■ Problem to work on:
Please turn the material below into a Markdown table with two columns, Row and Text: number each line in Row, put the line itself in Text, and leave out blank lines.

■ Entries shown:

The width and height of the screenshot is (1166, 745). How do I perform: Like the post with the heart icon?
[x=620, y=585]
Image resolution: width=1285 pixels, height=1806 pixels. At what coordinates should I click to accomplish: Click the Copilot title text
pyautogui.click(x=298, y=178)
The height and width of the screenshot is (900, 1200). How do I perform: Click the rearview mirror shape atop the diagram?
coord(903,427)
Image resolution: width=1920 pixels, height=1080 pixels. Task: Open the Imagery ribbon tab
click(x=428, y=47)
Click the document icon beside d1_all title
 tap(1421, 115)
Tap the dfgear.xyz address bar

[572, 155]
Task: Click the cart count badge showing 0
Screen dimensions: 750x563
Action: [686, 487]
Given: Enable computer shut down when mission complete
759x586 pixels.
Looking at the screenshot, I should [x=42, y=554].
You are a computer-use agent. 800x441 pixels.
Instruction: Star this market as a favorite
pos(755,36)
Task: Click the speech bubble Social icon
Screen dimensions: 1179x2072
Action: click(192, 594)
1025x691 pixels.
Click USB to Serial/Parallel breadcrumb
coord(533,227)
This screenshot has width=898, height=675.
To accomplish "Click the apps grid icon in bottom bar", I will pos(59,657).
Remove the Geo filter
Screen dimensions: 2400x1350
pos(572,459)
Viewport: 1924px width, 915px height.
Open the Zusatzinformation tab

■ Exercise response:
| Row | Text |
|---|---|
| 1 | The width and height of the screenshot is (1166, 745). How do I perform: Like the post with the heart icon? |
| 2 | [x=620, y=585] |
| 3 | Image resolution: width=1285 pixels, height=1806 pixels. At what coordinates should I click to accomplish: Click the Copilot title text |
| 4 | pyautogui.click(x=298, y=178) |
| 5 | The height and width of the screenshot is (900, 1200). How do I perform: Click the rearview mirror shape atop the diagram? |
| 6 | coord(903,427) |
| 7 | Image resolution: width=1920 pixels, height=1080 pixels. Task: Open the Imagery ribbon tab |
| 8 | click(x=428, y=47) |
| 9 | Click the document icon beside d1_all title |
| 10 |  tap(1421, 115) |
| 11 | Tap the dfgear.xyz address bar |
| 12 | [572, 155] |
| 13 | Task: Click the cart count badge showing 0 |
| 14 | Screen dimensions: 750x563 |
| 15 | Action: [686, 487] |
| 16 | Given: Enable computer shut down when mission complete |
| 17 | 759x586 pixels. |
| 18 | Looking at the screenshot, I should [x=42, y=554]. |
| 19 | You are a computer-use agent. 800x441 pixels. |
| 20 | Instruction: Star this market as a favorite |
| 21 | pos(755,36) |
| 22 | Task: Click the speech bubble Social icon |
| 23 | Screen dimensions: 1179x2072 |
| 24 | Action: click(192, 594) |
| 25 | 1025x691 pixels. |
| 26 | Click USB to Serial/Parallel breadcrumb |
| 27 | coord(533,227) |
| 28 | This screenshot has width=898, height=675. |
| 29 | To accomplish "Click the apps grid icon in bottom bar", I will pos(59,657). |
| 30 | Remove the Geo filter |
| 31 | Screen dimensions: 2400x1350 |
| 32 | pos(572,459) |
| 33 | Viewport: 1924px width, 915px height. |
| 34 | Open the Zusatzinformation tab |